Eggs are a staple in my diet – they are relatively cheap; they provide several vitamins, and increase HDL (“good cholesterol”). Since I tend to eat a lot of them, I try to ensure that I’m getting the best quality to provide me the most nourishment. Over the last few years, I’ve probably bought all the labels, thinking that some were the best or at least better than others. If you haven’t watched it already, I highly recommend watching the movie “Super Size Me 2”. It is a really great example of how a lot of the labels don’t mean a ton. In the spirit of ~health coaching~ I wanted to provide you a go-to spot for what the labels ACTUALLY mean, so your next trip to the grocery store for breakfast (or lunch or dinner no judgment) is a little bit easier.

Cage-Free: The birds are raised without cages, but doesn’t specify if they are inside or outside. No, this doesn’t mean that the birds get to frolic freely; it most likely means that they are kept in an aviary, just outside of a cage.

Farm-Fresh: Honestly, this doesn’t really mean anything. It’s just meant to paint a pretty picture in your head.

Free-Range: Companies can use this label as long as the birds have “access” to the outdoors, but it doesn’t mean that the animals spent the majority of their time outdoors. Poultry farmers can quite literally put a small fence a few feet outside of their aviary so the birds can momentarily step outside for their eggs and birds to be considered free-range.

Hormone-Free: There are many companies who say that their eggs are “hormone-free,” BUT this label also actually doesn’t mean anything. By law, in the US, poultry cannot be given any hormones, so technically, all eggs can be considered hormone-free.

Local: The birds were raised/the eggs were hatched within 100 miles of where they are being purchased. This label simply notes that the eggs may be more fresh, taste better, and notes that the eggs were sourced somewhat nearby.

Natural: USDA guidelines state that “natural” poultry products can only undergo minimal processing and contain no artificial colors, ingredients, flavors, or preservatives.

Pasture-Raised: The birds were raised on pasture, with the option to go inside if they want to. The birds get to eat grass, plants, and bugs rather than grain from a feedlot or barn.

Omega-3: Many egg cartons mention “Omega-3”, this means that the birds were likely fed a diet that included flax seeds to increase the amount of Omega-3s in the eggs.

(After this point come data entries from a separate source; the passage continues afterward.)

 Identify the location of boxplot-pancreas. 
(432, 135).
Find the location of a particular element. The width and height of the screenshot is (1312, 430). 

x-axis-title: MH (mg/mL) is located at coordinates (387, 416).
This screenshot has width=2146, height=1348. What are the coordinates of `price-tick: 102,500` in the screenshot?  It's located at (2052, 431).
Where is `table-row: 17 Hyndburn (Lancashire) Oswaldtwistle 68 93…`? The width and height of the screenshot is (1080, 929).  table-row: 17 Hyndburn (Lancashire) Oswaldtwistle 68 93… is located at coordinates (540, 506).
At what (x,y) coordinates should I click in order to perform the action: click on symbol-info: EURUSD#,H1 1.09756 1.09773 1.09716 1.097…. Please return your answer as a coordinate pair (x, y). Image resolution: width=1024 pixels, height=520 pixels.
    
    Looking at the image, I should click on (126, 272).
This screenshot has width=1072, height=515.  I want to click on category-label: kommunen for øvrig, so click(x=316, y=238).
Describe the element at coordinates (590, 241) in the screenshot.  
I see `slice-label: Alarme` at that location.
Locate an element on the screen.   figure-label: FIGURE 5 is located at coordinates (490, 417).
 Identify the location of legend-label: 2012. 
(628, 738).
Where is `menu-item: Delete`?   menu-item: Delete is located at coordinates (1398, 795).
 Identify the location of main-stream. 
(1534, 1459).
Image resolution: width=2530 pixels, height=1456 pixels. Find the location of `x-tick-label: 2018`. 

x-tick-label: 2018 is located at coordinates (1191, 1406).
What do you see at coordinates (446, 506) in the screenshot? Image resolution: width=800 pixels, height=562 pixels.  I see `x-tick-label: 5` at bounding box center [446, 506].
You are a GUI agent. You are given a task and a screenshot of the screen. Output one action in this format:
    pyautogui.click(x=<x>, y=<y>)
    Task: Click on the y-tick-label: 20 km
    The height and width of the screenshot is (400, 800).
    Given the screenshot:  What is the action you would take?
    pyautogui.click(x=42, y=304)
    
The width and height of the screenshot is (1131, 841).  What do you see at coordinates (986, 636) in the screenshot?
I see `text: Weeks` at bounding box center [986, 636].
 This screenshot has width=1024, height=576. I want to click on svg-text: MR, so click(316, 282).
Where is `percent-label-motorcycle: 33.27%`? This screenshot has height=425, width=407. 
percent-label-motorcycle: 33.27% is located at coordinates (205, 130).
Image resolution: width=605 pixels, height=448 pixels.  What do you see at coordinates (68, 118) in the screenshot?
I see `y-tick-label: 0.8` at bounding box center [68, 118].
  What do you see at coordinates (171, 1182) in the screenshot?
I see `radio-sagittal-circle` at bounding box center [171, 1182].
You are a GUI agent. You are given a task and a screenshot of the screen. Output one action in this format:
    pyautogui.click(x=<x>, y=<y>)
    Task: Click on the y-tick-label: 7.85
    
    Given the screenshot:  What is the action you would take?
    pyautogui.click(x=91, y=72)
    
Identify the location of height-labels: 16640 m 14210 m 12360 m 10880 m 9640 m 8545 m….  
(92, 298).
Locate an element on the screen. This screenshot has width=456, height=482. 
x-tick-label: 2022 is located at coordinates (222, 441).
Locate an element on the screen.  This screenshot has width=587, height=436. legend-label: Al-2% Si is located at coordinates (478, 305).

Organic: Must meet USDA guidelines: no application of prohibited materials (including but not limited to synthetic fertilizers and pesticides) for three years prior to certification and during licensing, no GMOs and irradiation, positive soil building and management practices, outdoor access, no antibiotic and/or hormone use, 100% organic feed, no contamination during processing, and record-keeping of all operations. If a product has a USDA organic seal, it actually means that 95%-100% of the ingredients are organic, while a label can reflect “organic ingredients” if 70%-95% of the ingredients are organic.

As you can tell, there is a lot of confusion, and honestly, quite a bit of manipulation in labeling. This is not just limited to eggs, but I find that it is extremely prevalent for them. The kind of eggs that you buy is up to you, of course. Some of you may be partial to a certain brand or color of the eggshell (this doesn’t mean anything, but some people still have preferences). If your budget can manage it, I highly recommend pasture-raised eggs. Studies show that pastured eggs had twice as much vitamin E and omega-3 fatty acids as eggs that came from caged hens. The birds eat a more natural diet with more nutrition, so they pass on more of these vitamins onto you! Here are some of the eggs that I love to buy (not an ad, just love these!): https://vitalfarms.com/. Eggs, in general, will be a great source of vitamins for you, so don’t worry too much about this.

My goal is to build up as much awareness for the community as possible so that you all can help feed yourselves and your families the most nutritious food, and make the best choices. Hopefully, this brings some clarity to the labels used for eggs, but if not, feel free to share any questions you may have with me.